Rootkit-spyware pusher ContextPlus shuts down
ContextPlus, known for the Apropos rootkit which plagued thousands of internet users, has shut down operations according to a notice on their homepage.
Due to concerns over the practices of some of its distribution partners, ContextPlus has determined that it is no longer able to ensure the highest standards of quality and customer care and therefore is discontinuing further distribution of its software.
The page also gives an email address where users can request an uninstaller for the software.
Not surprisingly, the company is blaming its affiliates -- sounds familiar, yes? According to this article, several high-level investigations are underway. ContextPlus also is responsible for PeopleOnPage. F-Secure has a good description of the software.
Apropos uses highly sophisticated stealth techniques to avoid detection. The spyware collects a user’s browsing habits and system information and sends it back to the ContextPlus servers. Targeted pop-up advertisements are displayed while browsing the web.
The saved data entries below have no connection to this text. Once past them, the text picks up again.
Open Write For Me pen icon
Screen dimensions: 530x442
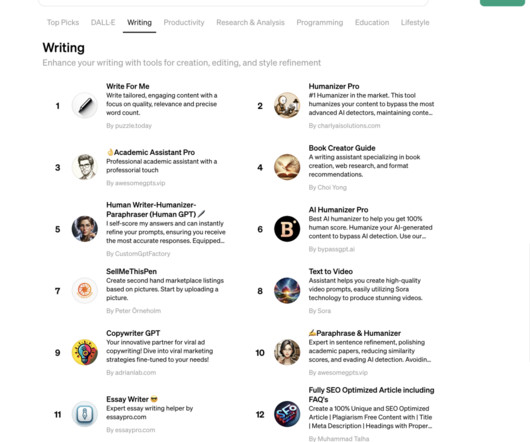click(85, 105)
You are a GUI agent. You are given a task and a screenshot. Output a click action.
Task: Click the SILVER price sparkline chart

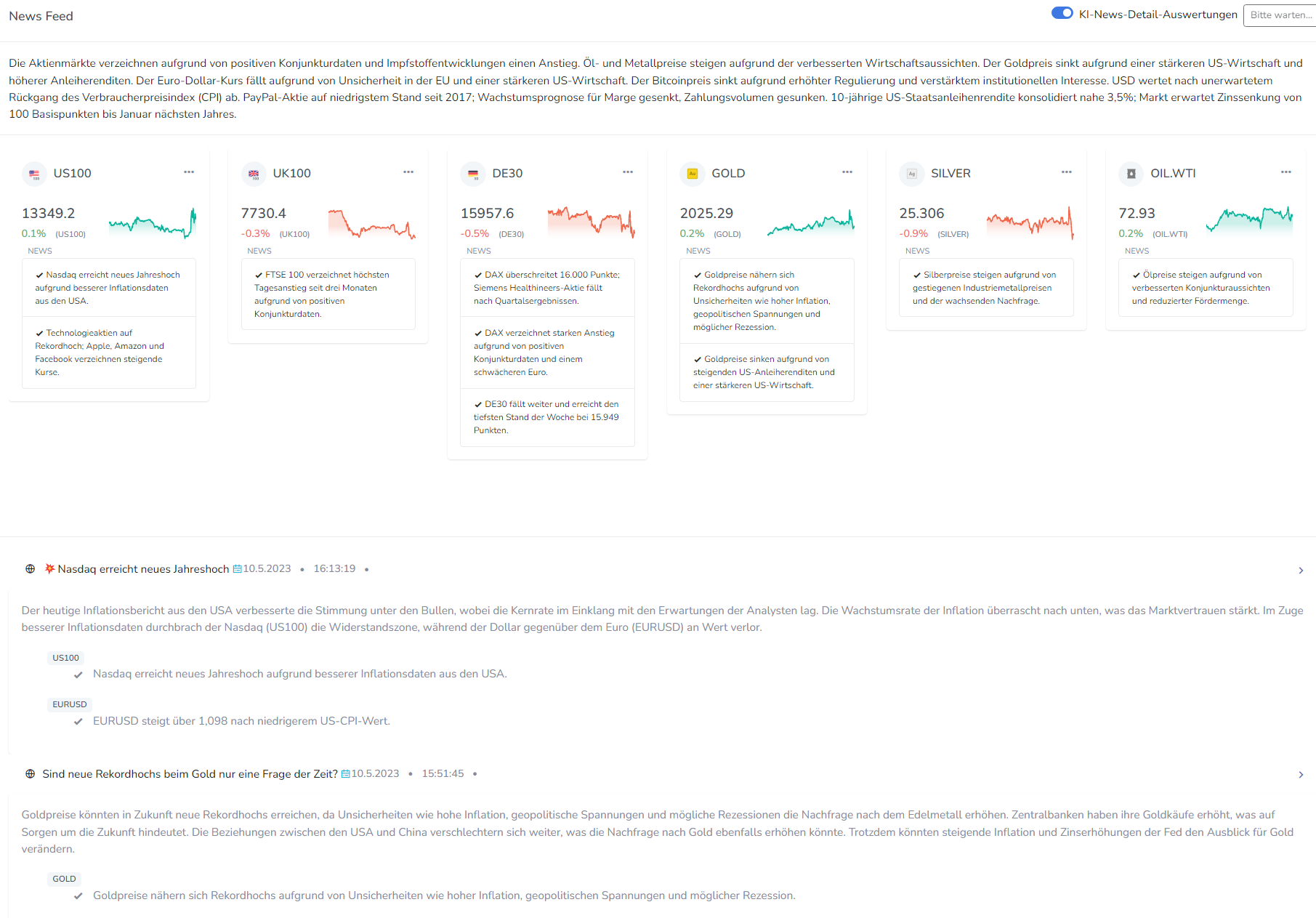point(1030,222)
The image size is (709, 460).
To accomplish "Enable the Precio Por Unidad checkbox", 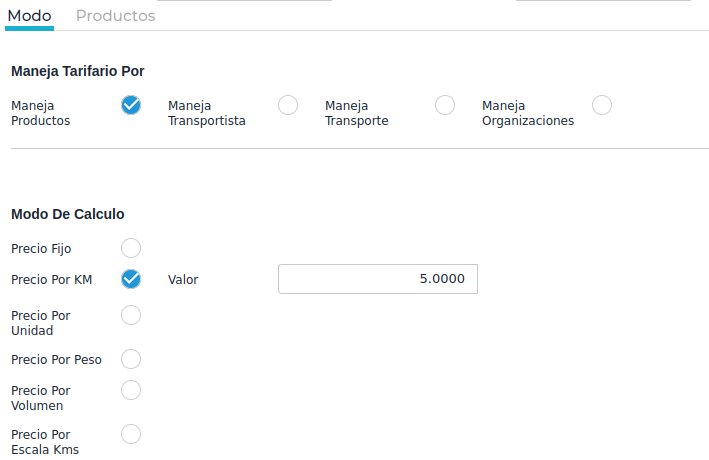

F-Secure also describes the rootkit technology used by ContextPlus.
Apropos contains a kernel-mode rootkit that allows it to hide files, directories, registry keys and processes. The rootkit is implemented by a kernel-mode driver which starts automatically early in the boot process. When the files and registry keys have been hidden, no user-mode process is allowed to access them.
The folks behind ContextPlus, Apropos and PeopleOnPage evidently did not want to be known and there's little information about them to be found on the internet. The ContextPlus.com domain registration info shows a name and address in Poland. Interestingly enough, the domain history on 2-28-2005 shows the name Apropos with an address and phone number in Kirkland, Washington. PeopleOnPage.com shows an address in Poland with the name Kent Ertugrul . A Google search for Kent Ertugrul brings up a hit showing him as director and CEO of 121 Media, which is a contextual advertising company according to the website. I don't know if there's any connection between ContextPlus/PeopleOnPage and 121 Media, but it might be worth further investigation.
At any rate, one can speculate that the recent actions by the Federal Trade Commission and CDT (Center for Democracy & Technology) against spyware and adware pushers might have motivated the ContextPlus folks to shut down their operations. The web will be a better place without the ContextPlus adware, spyware and rootkit software being foisted on users.